Piano casa della Regione: 500 alloggi
recuperati da scuole abbandonate
Malumori e critiche per l’inclusione degli occupanti abusivi. Stanziati oltre 54 milioni per gli interventi in 10 immobili. Il piano attuativo spetterà al Comune
Via Tuscolana 1113 (Jpeg)Quasi cinquecento alloggi, per un totale di dieci immobili, potrebbero diventare case. Il nuovo piano per l’emergenza abitativa della Regione Lazio, che ha suscitato non pochi malumori per l’inclusione degli occupanti abusivi tra gli aventi diritto alla casa popolare, rispolvera anche una memoria di giunta dell’ex amministrazione di Ignazio Marino sul recupero «di immobili iscritti al demanio comunale non più utilizzati per le funzioni originarie e che, con opportuni interventi edili, potrebbero essere trasformati in strutture residenziali». Dieci palazzi, principalmente ex scuole, negli anni dimenticati, o occupati, e che quindi – potenzialmente, se il Comune di Roma decidesse di seguire l’orientamento regionale – potrebbero diventare nuove case. In tutto «452 alloggi – si legge sulla memoria dell’ex Giunta – di cui 271 interventi nuovi o di demolizione e costruzione e 181 interventi di recupero del patrimonio edilizio esistente, per uno stanziamento complessivo di 54 milioni 472 mila euro».
Anche un’ex scuola
Spicca, tra gli indirizzi, l’ex scuola di via Tuscolana 1113, sequestrata (assieme all’immobile di via delle Acacie e all’Angelo Mai a Terme di Caracalla) nell’ambito dell’inchiesta della Procura di Roma sui movimenti per il diritto all’abitare. Gli stessi che oggi accolgono con favore il piano regionale da 197 milioni: «Con questa delibera – scrive il Coordinamento cittadino di lotta per la casa – viene riconosciuto a pieno titolo il diritto alla casa popolare alle migliaia di persone costrette ad occupare a causa della totale cancellazione dell’edilizia residenziale pubblica».
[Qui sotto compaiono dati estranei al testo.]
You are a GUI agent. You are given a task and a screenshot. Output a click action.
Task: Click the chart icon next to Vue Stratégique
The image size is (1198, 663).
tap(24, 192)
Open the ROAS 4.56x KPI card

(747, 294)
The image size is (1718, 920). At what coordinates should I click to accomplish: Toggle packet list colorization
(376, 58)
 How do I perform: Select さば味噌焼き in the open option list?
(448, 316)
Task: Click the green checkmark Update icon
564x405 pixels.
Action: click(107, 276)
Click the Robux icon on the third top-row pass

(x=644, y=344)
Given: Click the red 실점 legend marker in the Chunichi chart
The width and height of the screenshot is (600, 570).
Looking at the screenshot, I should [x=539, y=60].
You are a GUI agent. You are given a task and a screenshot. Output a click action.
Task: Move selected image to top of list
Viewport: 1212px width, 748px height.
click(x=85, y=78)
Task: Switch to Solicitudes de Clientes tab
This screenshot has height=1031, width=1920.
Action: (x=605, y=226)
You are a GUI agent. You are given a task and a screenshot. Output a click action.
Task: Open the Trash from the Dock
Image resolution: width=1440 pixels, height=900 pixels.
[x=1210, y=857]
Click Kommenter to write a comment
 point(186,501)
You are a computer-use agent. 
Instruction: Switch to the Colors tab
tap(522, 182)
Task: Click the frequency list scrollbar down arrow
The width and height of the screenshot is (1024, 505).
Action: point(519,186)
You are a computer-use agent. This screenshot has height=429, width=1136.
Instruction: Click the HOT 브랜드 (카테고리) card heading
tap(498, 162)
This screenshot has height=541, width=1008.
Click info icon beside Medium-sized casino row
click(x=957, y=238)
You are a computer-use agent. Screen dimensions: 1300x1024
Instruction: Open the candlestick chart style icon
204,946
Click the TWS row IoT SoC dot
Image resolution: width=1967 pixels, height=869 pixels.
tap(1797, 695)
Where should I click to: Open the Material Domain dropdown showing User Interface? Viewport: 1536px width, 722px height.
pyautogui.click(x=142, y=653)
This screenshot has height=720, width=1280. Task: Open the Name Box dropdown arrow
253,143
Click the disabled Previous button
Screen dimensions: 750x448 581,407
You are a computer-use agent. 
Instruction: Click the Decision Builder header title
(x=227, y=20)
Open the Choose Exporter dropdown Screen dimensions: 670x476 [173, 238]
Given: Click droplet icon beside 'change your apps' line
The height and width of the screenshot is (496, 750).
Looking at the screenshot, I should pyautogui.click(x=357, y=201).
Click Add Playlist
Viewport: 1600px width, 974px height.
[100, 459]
Al Comune spetta l’attuazione
Oltre a via Tuscolana (17 nuovi alloggi per un costo di oltre 2 milioni di euro), nel piano comunale compaiono altri immobili nel tempo oggetto di occupazione abusiva – l’ex scuola in via Pico della Mirandola a Grotta Perfetta, l’ex scuola in via Spencer sulla Collatina, l’ex scuola a largo Monte San Giusto a Castel Giubileo, l’ex scuola in via Spencer sulla Togliatti, l’ex scuola in via Giovannini a Casal Boccone – poi la caserma dismessa dall’aeronautica in via del Porto Fluviale, un altro edificio scolastico «abbandonato e fatiscente» in via Vertunni a La Rustica, l’ex palestra in via Marica a Pietralata e infine «un’area da localizzare su cui realizzare 120 nuovi appartamenti». Studi di fattibilità già conclusi, i progetti sono avviati dunque – come ha chiarito la Regione – spetta ora al Comune dare attuazione o meno alla «vecchia» memoria comunque richiamata nell’ultima delibera regionale. Delibera che, intanto, continua a far discutere. Le proteste sono molte. Per il sindacato Sunia «questa approvazione conferma che gli occupanti abusivi hanno diritto all’alloggio popolare». Dura anche l’Uniat Aps Lazio: «Un ulteriore schiaffo ai cittadini che rispettano le istituzioni: l’unico requisito che si chiede è l’occupazione».